Students Kristy Noryko and Ali Pietrykowski designed a sign campaign to encourage frontline workers. The project honors the service of non-health care frontline workers - postal service workers, food delivery workers, grocery store workers, and more - who put their lives on the line to provide essential services to so many. Noryko and Pietrykowski invited community members to create and post “thank you” signs to communicate gratitude and encouragement. Participants posted signs on their windows, front doors, through chalk on walkways, and more - and you can join them! Download the flyers, decorate, and post. Students Kelsey Weiss, Eliza Pedder, and Juliet Ernst launched Help for Healers, a website for frontline health care professionals. The website includes mental health resources to support frontline workers and the opportunity to build community with others in the healthcare field through story sharing. The website also includes a thank you page where visitors from outside the healthcare field can express their gratitude to frontline workers. These messages live on the site as a constant source of encouragement.

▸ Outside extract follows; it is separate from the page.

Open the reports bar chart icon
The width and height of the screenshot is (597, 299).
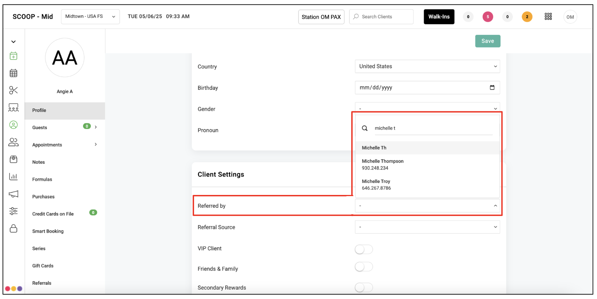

Students Wendy Rubi, Justin Hernandez, Dominique Negrette, Yelena Pleitez, and Twinisha Doyle launched the solidaritywithasianamericans Instagram account to raise awareness of the racism and discrimination happening towards the Asian American community due to COVID-19. The account seeks to provide resources for those experiencing discrimination, and serves as a reminder of the allies speaking out against racism and xenophobia.
What began as a way to provide support to her grandmother during quarantine, became a much larger project for student Jacqueline Warner. Jacqueline began caring for elders in her grandmother’s neighborhood by running errands and completing chores and yard work. Her acts of service have kept those in a high risk population safe during the pandemic.
The work begun in Hernandez-Arriaga's class during the spring semester continues on, serving as a reminder of the role we can all play to support to one another during this challenging time.